Archaeology in the United Arab Emirates began here, with excavations in 1959 by a Danish team identifying over 50 large stone-built collective graves and a settlement from where smelted copper was exported to the empires of Mesopotamia.

Evidence of the Umm al-Nar civilisation has subsequently been discovered throughout the UAE and northern Oman. There is also evidence of occupation during the Late Islamic period.

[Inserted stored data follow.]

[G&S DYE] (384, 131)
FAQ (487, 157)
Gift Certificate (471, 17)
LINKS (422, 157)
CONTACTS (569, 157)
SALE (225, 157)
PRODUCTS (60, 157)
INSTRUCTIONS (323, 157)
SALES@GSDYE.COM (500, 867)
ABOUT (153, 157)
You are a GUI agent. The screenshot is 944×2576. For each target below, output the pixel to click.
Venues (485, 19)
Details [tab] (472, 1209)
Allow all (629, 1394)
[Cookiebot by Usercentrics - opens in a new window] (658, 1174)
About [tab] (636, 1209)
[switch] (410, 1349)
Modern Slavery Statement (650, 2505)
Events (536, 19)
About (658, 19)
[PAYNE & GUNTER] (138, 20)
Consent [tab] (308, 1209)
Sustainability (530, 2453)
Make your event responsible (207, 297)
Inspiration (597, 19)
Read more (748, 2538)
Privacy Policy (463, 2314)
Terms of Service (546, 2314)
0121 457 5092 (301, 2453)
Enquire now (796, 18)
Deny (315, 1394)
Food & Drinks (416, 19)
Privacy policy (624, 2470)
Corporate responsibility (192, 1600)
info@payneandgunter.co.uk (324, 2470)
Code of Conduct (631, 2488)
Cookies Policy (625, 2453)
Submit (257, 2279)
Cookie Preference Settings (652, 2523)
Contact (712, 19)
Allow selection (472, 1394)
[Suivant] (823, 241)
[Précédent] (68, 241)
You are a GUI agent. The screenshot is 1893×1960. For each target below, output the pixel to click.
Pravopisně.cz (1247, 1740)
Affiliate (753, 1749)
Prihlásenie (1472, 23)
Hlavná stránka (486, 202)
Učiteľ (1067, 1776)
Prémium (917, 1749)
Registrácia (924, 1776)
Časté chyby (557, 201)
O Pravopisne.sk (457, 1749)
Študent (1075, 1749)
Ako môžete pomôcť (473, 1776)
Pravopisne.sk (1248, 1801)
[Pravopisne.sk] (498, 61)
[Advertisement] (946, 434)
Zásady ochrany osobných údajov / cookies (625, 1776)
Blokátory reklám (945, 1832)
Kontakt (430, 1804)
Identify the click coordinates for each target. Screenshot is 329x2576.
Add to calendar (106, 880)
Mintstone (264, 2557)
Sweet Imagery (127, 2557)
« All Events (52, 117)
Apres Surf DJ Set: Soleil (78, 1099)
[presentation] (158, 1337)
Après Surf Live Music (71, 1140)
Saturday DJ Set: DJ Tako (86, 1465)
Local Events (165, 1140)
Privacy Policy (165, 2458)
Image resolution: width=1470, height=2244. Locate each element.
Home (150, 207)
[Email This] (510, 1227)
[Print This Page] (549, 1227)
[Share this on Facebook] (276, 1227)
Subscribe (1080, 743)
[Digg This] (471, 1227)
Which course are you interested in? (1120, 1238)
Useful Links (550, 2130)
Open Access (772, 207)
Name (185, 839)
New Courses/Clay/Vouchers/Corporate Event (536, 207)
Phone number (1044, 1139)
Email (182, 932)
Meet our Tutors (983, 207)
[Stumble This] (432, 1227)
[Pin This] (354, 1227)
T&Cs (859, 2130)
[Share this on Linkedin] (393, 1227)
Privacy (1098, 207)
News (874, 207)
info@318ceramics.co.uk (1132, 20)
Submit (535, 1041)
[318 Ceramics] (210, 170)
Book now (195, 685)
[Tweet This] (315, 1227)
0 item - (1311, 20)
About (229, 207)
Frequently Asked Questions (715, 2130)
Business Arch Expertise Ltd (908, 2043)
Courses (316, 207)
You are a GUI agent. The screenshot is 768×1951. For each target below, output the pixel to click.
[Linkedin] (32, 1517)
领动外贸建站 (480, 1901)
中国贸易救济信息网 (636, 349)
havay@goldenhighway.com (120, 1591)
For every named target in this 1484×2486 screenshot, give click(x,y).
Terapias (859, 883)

Umm al-Nar is a typical small inshore island, with low-lying coastal areas surrounding a raised limestone hill, on which the graves are located.
Examination of bird bones from the settlement has identified three species no longer found in the UAE, the giant heron (Ardea bennuides), now extinct, and known only from this site, Bruce's green pigeon, (Treron aff. waalia) and the darter (Anhinga melanogaster), the last two now known only from, respectively from the woodlands of Dhofar and the marshes of Mesopotamia. Since the late 1970s, Umm al-Nar has been the site of the UAE's first oil refinery, which refines crude from the onshore fields of the Abu Dhabi Company for Onshore Oil Operations, ADCO, for local consumption. Associated with the refinery is a chlorine plant, while there is also a major water desalination and power generation complex on the island. The archaeological sites, however, are carefully protected and preserved.